■ SUPPLIED TEXT ■
Turkey Shepherd’s Pie with Whipped Cauliflower

As promised, I present to you a healthy take on an old classic. I think the staples of our childhood kitchens can fall by the wayside when we try to start eating healthier. Beef stroganoff, tuna noodle casserole, chicken divan, and meatloaf are practically taboo in modern, ‘healthy’ households these days. These were foods I was raised on. They elicit fond memories and unadulterated nostalgia. However, in today’s 2014 world, we all know we cannot add Campbell’s Cream of Anything to our nightly entrees without a little saturated fat guilt.

Which brings me to our featured cauliflower recipe. The creation was sparked by my mother a few weeks ago. If you read ‘Crushing on Cauliflower’ last week, you know whipped cauliflower was a mashed potato substitute in our house some 10 years ago.  She asked if I thought said cauliflower would work on top of shepherd’s pie in place of mashed potatoes. Let me tell you, there’s never been a food science question thrown at me I won’t attempt to tackle. This baby was born not 2 weeks after that 15 minute phone conversation.

I am not saying all good things must be destroyed in order to make them healthier. I enjoy the challenge of healthfully adjusting recipes in the kitchen – make it taste good, look good, and most importantly, feel good. That’s not a crime. I also find it thrilling to try new things for the first time while cooking for others. Shoot, my eggplant osso buco didn’t turn out? Oh, did you say it tastes like tire rubber? Thank you! Now then, where can I get my hands on a Dominos menu and who will be running out to purchase the beer to help drown my shame?

I decided to make this dish for some friends during New England’s 3,307th snow storm this year. Instead of lugging the perishables around town, I took a cab straight to my evening kitchen. En route to the destination, my cab driver asked what was in my grocery bags. I think it was ‘Hey, what are making you for dinner tonight little lady?’ After I bit my tongue in resentment for the somewhat sexist comment, I informed him I was making Shepherd’s Pie…with turkey…and whipped cauliflower instead of mashed potatoes. This 5’10″, 200-something pound man rolled his eyes as if seeing the top of his cab would be a crime if he didn’t indulge the desire. His verbal response was, and I quote, ‘Oh God, their poor souls. They [my dinner guests/ginny pigs] are going to be so mad at you!’ I paid the fair, tipped appropriately, exited the cab and got to work.

■ SUPPLIED ENTRIES ■
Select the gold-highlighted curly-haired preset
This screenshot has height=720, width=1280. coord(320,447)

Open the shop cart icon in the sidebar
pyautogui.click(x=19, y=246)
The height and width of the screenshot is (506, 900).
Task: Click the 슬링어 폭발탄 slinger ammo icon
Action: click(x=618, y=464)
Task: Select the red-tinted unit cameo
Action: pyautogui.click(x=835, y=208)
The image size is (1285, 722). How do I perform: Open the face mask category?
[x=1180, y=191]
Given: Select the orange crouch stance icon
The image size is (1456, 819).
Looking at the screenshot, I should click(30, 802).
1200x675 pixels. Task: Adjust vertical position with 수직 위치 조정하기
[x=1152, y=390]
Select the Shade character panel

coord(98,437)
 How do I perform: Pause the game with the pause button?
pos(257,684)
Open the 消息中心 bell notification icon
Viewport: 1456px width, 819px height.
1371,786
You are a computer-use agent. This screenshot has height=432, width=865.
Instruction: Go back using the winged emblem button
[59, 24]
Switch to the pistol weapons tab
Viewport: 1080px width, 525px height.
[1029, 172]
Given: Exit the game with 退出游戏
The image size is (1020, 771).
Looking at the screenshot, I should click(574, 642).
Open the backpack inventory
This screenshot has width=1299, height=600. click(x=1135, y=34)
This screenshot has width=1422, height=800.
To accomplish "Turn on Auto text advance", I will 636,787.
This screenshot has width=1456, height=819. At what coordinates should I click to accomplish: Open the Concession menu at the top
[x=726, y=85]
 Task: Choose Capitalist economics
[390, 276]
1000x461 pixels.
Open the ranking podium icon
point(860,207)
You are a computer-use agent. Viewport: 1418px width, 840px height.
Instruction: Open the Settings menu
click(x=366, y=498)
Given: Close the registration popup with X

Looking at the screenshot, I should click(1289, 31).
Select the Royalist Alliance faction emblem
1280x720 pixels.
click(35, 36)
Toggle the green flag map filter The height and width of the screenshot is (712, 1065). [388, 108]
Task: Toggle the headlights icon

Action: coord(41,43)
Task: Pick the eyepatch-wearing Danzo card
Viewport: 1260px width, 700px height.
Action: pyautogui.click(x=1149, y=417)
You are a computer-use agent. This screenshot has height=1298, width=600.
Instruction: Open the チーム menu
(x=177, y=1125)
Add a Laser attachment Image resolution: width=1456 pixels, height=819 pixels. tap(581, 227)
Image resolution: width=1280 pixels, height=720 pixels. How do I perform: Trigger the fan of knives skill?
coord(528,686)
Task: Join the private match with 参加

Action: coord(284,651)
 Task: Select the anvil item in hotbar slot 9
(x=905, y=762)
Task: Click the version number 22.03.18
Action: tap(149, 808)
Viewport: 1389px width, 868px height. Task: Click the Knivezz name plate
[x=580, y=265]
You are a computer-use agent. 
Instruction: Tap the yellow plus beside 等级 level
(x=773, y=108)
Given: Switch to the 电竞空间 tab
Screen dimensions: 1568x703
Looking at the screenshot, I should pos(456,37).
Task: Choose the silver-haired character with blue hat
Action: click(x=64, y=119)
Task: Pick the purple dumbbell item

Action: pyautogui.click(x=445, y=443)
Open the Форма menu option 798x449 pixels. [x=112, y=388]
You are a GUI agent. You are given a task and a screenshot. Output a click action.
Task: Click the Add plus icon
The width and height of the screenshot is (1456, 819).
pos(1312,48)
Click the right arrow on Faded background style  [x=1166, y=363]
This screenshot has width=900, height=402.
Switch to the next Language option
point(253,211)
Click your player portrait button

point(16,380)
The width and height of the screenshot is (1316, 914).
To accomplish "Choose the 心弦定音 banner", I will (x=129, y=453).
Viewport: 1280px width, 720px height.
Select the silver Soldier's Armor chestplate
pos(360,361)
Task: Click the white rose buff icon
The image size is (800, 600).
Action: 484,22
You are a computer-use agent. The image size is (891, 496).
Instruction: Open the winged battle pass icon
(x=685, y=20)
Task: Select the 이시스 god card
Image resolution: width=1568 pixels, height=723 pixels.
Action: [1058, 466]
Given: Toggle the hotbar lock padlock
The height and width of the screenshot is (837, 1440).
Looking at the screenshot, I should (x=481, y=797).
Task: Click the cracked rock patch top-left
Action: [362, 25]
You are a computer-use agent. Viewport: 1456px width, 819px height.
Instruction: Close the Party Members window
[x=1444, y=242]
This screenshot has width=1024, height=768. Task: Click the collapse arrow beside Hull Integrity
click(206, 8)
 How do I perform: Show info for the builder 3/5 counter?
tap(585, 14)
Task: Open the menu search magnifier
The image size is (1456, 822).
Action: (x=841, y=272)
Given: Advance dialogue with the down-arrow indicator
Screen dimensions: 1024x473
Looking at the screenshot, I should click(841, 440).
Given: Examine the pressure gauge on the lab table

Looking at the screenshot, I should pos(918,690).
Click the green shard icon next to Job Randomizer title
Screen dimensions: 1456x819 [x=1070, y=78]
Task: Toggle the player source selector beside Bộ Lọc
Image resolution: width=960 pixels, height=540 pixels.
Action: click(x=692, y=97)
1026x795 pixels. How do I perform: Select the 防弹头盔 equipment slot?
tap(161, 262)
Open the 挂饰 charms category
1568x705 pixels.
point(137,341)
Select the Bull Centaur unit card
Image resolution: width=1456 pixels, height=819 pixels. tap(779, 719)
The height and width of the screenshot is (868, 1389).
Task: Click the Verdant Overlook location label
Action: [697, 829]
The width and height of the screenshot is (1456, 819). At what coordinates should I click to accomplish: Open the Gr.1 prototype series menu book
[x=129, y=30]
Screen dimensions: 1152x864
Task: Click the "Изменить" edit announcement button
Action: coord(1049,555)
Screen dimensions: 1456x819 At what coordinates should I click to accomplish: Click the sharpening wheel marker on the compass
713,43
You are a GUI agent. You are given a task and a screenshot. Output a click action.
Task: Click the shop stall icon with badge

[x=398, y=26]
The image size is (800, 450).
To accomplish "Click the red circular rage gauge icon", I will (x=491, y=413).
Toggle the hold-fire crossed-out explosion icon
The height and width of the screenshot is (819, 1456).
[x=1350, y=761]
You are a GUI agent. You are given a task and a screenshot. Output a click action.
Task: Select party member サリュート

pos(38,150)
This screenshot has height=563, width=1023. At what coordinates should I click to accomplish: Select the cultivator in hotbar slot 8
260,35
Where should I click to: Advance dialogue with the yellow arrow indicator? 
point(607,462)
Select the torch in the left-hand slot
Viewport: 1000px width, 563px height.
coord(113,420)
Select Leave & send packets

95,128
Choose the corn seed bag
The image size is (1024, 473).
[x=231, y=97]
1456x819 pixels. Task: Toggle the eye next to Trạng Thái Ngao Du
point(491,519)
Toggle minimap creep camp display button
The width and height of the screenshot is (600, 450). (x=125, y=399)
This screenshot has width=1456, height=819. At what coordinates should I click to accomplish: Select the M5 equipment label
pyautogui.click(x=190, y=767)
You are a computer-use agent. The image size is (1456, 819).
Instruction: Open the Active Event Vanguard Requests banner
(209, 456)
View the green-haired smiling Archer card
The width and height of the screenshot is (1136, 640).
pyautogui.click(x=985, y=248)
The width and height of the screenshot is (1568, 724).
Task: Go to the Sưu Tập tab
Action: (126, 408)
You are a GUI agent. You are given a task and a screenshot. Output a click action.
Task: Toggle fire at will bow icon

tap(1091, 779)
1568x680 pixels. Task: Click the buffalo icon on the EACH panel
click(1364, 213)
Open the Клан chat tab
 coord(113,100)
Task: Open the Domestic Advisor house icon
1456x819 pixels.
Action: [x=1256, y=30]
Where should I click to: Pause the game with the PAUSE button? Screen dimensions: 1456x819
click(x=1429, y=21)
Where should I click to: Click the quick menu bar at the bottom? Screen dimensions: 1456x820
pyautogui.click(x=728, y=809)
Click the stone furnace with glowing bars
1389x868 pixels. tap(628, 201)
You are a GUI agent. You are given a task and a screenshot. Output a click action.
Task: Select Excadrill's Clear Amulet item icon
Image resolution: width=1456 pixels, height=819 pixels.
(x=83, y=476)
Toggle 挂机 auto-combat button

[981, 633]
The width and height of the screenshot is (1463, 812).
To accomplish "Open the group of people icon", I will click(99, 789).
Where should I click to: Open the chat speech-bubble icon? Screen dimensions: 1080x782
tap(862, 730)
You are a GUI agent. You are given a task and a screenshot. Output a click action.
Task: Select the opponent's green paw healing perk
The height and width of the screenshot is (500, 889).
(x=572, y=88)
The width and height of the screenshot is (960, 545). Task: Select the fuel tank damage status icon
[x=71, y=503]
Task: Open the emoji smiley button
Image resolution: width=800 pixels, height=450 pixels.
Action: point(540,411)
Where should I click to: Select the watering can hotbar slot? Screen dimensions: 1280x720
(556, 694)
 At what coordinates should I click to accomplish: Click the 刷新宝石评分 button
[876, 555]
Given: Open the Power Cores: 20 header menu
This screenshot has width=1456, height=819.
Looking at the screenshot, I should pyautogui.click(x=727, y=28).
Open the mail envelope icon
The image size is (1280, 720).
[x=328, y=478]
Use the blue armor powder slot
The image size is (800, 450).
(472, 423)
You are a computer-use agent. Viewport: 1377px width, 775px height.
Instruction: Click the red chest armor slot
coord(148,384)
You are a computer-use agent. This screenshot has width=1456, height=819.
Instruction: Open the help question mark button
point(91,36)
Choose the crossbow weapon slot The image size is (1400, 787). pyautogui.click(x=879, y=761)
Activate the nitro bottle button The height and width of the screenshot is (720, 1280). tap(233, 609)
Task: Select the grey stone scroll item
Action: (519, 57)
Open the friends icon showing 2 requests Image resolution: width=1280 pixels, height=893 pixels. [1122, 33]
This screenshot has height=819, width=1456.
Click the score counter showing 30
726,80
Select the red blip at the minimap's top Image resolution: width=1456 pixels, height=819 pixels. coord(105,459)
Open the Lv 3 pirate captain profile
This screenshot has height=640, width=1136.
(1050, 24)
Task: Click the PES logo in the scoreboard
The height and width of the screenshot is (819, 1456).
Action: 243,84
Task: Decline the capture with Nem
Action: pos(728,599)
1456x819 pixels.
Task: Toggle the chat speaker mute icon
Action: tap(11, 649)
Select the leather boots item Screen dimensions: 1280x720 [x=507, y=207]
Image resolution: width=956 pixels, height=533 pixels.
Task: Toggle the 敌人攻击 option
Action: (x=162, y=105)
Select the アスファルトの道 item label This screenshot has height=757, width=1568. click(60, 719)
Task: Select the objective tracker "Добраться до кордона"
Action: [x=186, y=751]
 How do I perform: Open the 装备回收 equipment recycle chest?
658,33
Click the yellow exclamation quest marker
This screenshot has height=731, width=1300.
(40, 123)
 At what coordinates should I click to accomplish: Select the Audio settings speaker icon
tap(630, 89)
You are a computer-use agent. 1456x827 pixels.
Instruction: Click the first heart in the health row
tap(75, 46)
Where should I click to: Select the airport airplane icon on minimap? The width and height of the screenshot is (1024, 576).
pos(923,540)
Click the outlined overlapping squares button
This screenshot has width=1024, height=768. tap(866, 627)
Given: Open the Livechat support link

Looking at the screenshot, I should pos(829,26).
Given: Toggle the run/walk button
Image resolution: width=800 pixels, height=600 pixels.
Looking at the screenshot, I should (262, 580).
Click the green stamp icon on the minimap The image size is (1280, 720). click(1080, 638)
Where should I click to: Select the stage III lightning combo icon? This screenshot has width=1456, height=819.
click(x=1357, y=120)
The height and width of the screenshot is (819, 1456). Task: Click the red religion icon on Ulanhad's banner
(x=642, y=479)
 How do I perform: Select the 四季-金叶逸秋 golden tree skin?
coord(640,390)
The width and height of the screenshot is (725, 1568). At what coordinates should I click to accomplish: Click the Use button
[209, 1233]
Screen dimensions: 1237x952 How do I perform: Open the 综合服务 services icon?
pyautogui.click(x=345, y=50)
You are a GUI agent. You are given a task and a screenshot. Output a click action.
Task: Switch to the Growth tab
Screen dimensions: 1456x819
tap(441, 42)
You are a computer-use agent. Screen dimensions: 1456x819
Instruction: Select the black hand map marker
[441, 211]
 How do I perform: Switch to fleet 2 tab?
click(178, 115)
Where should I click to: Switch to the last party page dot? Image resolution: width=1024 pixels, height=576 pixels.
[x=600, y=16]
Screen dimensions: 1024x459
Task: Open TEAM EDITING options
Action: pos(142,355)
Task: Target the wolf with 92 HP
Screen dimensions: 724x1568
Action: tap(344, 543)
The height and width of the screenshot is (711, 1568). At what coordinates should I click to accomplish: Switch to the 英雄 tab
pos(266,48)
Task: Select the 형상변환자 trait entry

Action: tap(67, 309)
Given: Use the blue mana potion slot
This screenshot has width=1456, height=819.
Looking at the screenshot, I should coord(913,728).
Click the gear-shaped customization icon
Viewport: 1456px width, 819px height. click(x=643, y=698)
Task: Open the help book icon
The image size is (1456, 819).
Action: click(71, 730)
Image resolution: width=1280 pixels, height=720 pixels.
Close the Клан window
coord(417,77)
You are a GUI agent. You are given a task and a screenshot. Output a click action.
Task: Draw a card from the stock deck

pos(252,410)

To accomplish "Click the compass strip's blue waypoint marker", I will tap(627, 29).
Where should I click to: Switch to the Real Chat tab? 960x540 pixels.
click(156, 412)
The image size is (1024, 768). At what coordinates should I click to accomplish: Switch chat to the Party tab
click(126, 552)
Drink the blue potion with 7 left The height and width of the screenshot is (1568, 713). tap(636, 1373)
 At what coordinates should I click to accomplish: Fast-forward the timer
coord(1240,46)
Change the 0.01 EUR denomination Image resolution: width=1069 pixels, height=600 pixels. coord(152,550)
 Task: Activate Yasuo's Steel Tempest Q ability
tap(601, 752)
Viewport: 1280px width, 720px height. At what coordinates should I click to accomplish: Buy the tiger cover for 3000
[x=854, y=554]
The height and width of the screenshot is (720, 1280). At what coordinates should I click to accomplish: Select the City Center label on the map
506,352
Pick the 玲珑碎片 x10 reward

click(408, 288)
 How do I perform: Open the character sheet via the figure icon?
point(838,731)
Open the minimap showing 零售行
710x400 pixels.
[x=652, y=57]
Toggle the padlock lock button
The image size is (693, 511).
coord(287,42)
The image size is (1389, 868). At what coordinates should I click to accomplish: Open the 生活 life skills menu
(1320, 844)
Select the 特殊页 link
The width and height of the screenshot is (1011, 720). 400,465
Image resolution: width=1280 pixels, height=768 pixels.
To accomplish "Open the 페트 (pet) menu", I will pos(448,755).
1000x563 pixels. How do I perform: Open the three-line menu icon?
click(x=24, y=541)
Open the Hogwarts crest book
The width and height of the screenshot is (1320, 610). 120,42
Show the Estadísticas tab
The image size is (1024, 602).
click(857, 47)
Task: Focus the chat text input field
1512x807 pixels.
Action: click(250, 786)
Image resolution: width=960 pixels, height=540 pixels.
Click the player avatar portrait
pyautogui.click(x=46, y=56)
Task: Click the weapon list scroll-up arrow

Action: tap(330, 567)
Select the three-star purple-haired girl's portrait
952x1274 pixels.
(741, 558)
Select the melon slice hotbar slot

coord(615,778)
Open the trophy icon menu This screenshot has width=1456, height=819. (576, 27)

■ REQUIREMENT 1 ■
According to the shepherd's pie post, what did the author's mother ask about the whipped cauliflower?
■ REQUIREMENT 2 ■
Reproduce the stretch of the shepherd's pie post from "I decided to" through "got to work.", word for word.

■ WORKED ANSWER 1 ■
She asked whether the whipped cauliflower would work on top of shepherd's pie in place of mashed potatoes.

■ WORKED ANSWER 2 ■
I decided to make this dish for some friends during New England’s 3,307th snow storm this year. Instead of lugging the perishables around town, I took a cab straight to my evening kitchen. En route to the destination, my cab driver asked what was in my grocery bags. I think it was ‘Hey, what are making you for dinner tonight little lady?’ After I bit my tongue in resentment for the somewhat sexist comment, I informed him I was making Shepherd’s Pie…with turkey…and whipped cauliflower instead of mashed potatoes. This 5’10″, 200-something pound man rolled his eyes as if seeing the top of his cab would be a crime if he didn’t indulge the desire. His verbal response was, and I quote, ‘Oh God, their poor souls. They [my dinner guests/ginny pigs] are going to be so mad at you!’ I paid the fair, tipped appropriately, exited the cab and got to work.